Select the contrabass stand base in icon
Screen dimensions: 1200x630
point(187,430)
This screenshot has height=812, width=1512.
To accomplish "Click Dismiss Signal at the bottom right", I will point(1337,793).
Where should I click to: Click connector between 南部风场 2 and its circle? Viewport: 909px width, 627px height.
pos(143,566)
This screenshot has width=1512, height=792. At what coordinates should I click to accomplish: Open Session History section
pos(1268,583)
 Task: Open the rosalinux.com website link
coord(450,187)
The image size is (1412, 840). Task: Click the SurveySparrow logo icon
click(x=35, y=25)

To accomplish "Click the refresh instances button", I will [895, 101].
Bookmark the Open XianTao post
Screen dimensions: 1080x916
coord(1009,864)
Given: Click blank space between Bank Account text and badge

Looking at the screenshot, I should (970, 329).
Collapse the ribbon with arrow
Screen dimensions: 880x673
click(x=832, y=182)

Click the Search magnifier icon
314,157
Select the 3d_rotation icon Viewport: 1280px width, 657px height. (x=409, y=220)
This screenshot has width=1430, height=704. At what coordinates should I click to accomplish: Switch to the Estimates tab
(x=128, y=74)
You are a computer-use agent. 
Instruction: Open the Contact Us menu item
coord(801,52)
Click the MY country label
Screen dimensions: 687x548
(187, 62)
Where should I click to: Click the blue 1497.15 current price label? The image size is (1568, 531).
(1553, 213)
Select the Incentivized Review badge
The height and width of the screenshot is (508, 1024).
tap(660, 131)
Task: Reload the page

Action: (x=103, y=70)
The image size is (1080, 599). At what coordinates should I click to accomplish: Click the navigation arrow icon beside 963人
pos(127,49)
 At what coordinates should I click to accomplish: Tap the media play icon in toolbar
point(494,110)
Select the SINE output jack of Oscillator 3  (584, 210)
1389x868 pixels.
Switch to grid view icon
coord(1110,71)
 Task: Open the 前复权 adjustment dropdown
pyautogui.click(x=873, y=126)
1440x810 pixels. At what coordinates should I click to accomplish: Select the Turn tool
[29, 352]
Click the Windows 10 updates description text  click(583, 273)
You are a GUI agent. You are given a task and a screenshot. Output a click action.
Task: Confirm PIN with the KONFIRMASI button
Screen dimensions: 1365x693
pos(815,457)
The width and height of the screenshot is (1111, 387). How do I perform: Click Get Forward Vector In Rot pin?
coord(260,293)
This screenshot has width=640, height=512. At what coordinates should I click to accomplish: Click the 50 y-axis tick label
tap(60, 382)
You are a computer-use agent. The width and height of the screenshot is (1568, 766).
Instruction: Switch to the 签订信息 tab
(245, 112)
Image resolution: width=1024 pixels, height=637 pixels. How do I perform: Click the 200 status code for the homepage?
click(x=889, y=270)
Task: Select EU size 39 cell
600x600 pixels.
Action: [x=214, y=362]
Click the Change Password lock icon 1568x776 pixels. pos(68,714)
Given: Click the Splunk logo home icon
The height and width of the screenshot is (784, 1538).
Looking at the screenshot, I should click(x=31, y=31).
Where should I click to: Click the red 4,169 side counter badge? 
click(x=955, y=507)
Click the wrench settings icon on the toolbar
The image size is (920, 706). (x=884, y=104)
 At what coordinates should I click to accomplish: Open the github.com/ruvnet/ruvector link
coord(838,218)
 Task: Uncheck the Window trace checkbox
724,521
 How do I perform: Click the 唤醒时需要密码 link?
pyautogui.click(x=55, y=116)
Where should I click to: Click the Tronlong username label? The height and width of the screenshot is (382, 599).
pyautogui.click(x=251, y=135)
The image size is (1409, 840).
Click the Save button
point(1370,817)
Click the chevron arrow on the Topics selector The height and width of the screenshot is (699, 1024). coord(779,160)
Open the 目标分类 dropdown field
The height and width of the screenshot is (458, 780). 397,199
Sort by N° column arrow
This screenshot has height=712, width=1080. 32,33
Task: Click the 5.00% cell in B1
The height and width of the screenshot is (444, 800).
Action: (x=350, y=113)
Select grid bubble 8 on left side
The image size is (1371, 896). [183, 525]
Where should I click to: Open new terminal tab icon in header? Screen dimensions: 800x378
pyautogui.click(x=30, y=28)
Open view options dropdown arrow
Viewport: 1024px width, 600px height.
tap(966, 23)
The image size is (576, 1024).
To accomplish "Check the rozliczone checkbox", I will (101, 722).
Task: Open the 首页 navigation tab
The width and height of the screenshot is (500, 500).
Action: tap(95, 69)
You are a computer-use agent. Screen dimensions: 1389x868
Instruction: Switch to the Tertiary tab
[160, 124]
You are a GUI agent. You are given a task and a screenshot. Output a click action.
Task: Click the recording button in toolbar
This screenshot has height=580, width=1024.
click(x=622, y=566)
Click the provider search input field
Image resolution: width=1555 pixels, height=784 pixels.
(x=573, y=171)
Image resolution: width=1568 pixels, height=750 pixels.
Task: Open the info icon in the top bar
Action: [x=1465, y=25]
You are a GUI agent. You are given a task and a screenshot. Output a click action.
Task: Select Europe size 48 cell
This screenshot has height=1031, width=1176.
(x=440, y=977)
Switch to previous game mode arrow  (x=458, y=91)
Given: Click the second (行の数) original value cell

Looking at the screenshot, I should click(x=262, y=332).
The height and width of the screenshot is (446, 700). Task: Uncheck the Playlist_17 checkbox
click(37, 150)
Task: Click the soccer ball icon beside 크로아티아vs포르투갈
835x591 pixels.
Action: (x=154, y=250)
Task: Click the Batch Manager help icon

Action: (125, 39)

EXERCISE AIM:
Copy all of the records above verbatim, line for line, without altering anything.

SOLVED PROBLEM:
Select the contrabass stand base in icon
Screen dimensions: 1200x630
point(187,430)
This screenshot has height=812, width=1512.
To accomplish "Click Dismiss Signal at the bottom right", I will point(1337,793).
Where should I click to: Click connector between 南部风场 2 and its circle? Viewport: 909px width, 627px height.
pos(143,566)
This screenshot has width=1512, height=792. At what coordinates should I click to accomplish: Open Session History section
pos(1268,583)
 Task: Open the rosalinux.com website link
coord(450,187)
The image size is (1412, 840). Task: Click the SurveySparrow logo icon
click(x=35, y=25)

To accomplish "Click the refresh instances button", I will [895, 101].
Bookmark the Open XianTao post
Screen dimensions: 1080x916
coord(1009,864)
Given: Click blank space between Bank Account text and badge

Looking at the screenshot, I should (970, 329).
Collapse the ribbon with arrow
Screen dimensions: 880x673
click(x=832, y=182)

Click the Search magnifier icon
314,157
Select the 3d_rotation icon Viewport: 1280px width, 657px height. (x=409, y=220)
This screenshot has width=1430, height=704. At what coordinates should I click to accomplish: Switch to the Estimates tab
(x=128, y=74)
You are a computer-use agent. 
Instruction: Open the Contact Us menu item
coord(801,52)
Click the MY country label
Screen dimensions: 687x548
(187, 62)
Where should I click to: Click the blue 1497.15 current price label? The image size is (1568, 531).
(1553, 213)
Select the Incentivized Review badge
The height and width of the screenshot is (508, 1024).
tap(660, 131)
Task: Reload the page

Action: (x=103, y=70)
The image size is (1080, 599). At what coordinates should I click to accomplish: Click the navigation arrow icon beside 963人
pos(127,49)
 At what coordinates should I click to accomplish: Tap the media play icon in toolbar
point(494,110)
Select the SINE output jack of Oscillator 3  (584, 210)
1389x868 pixels.
Switch to grid view icon
coord(1110,71)
 Task: Open the 前复权 adjustment dropdown
pyautogui.click(x=873, y=126)
1440x810 pixels. At what coordinates should I click to accomplish: Select the Turn tool
[29, 352]
Click the Windows 10 updates description text  click(583, 273)
You are a GUI agent. You are given a task and a screenshot. Output a click action.
Task: Confirm PIN with the KONFIRMASI button
Screen dimensions: 1365x693
pos(815,457)
The width and height of the screenshot is (1111, 387). How do I perform: Click Get Forward Vector In Rot pin?
coord(260,293)
This screenshot has width=640, height=512. At what coordinates should I click to accomplish: Click the 50 y-axis tick label
tap(60, 382)
You are a computer-use agent. The width and height of the screenshot is (1568, 766).
Instruction: Switch to the 签订信息 tab
(245, 112)
Image resolution: width=1024 pixels, height=637 pixels. How do I perform: Click the 200 status code for the homepage?
click(x=889, y=270)
Task: Select EU size 39 cell
600x600 pixels.
Action: [x=214, y=362]
Click the Change Password lock icon 1568x776 pixels. pos(68,714)
Given: Click the Splunk logo home icon
The height and width of the screenshot is (784, 1538).
Looking at the screenshot, I should click(x=31, y=31).
Where should I click to: Click the red 4,169 side counter badge? 
click(x=955, y=507)
Click the wrench settings icon on the toolbar
The image size is (920, 706). (x=884, y=104)
 At what coordinates should I click to accomplish: Open the github.com/ruvnet/ruvector link
coord(838,218)
 Task: Uncheck the Window trace checkbox
724,521
 How do I perform: Click the 唤醒时需要密码 link?
pyautogui.click(x=55, y=116)
Where should I click to: Click the Tronlong username label? The height and width of the screenshot is (382, 599).
pyautogui.click(x=251, y=135)
The image size is (1409, 840).
Click the Save button
point(1370,817)
Click the chevron arrow on the Topics selector The height and width of the screenshot is (699, 1024). coord(779,160)
Open the 目标分类 dropdown field
The height and width of the screenshot is (458, 780). 397,199
Sort by N° column arrow
This screenshot has height=712, width=1080. 32,33
Task: Click the 5.00% cell in B1
The height and width of the screenshot is (444, 800).
Action: (x=350, y=113)
Select grid bubble 8 on left side
The image size is (1371, 896). [183, 525]
Where should I click to: Open new terminal tab icon in header? Screen dimensions: 800x378
pyautogui.click(x=30, y=28)
Open view options dropdown arrow
Viewport: 1024px width, 600px height.
tap(966, 23)
The image size is (576, 1024).
To accomplish "Check the rozliczone checkbox", I will (101, 722).
Task: Open the 首页 navigation tab
The width and height of the screenshot is (500, 500).
Action: tap(95, 69)
You are a computer-use agent. Screen dimensions: 1389x868
Instruction: Switch to the Tertiary tab
[160, 124]
You are a GUI agent. You are given a task and a screenshot. Output a click action.
Task: Click the recording button in toolbar
This screenshot has height=580, width=1024.
click(x=622, y=566)
Click the provider search input field
Image resolution: width=1555 pixels, height=784 pixels.
(x=573, y=171)
Image resolution: width=1568 pixels, height=750 pixels.
Task: Open the info icon in the top bar
Action: [x=1465, y=25]
You are a GUI agent. You are given a task and a screenshot. Output a click action.
Task: Select Europe size 48 cell
This screenshot has height=1031, width=1176.
(x=440, y=977)
Switch to previous game mode arrow  (x=458, y=91)
Given: Click the second (行の数) original value cell

Looking at the screenshot, I should click(x=262, y=332).
The height and width of the screenshot is (446, 700). Task: Uncheck the Playlist_17 checkbox
click(37, 150)
Task: Click the soccer ball icon beside 크로아티아vs포르투갈
835x591 pixels.
Action: (x=154, y=250)
Task: Click the Batch Manager help icon

Action: (125, 39)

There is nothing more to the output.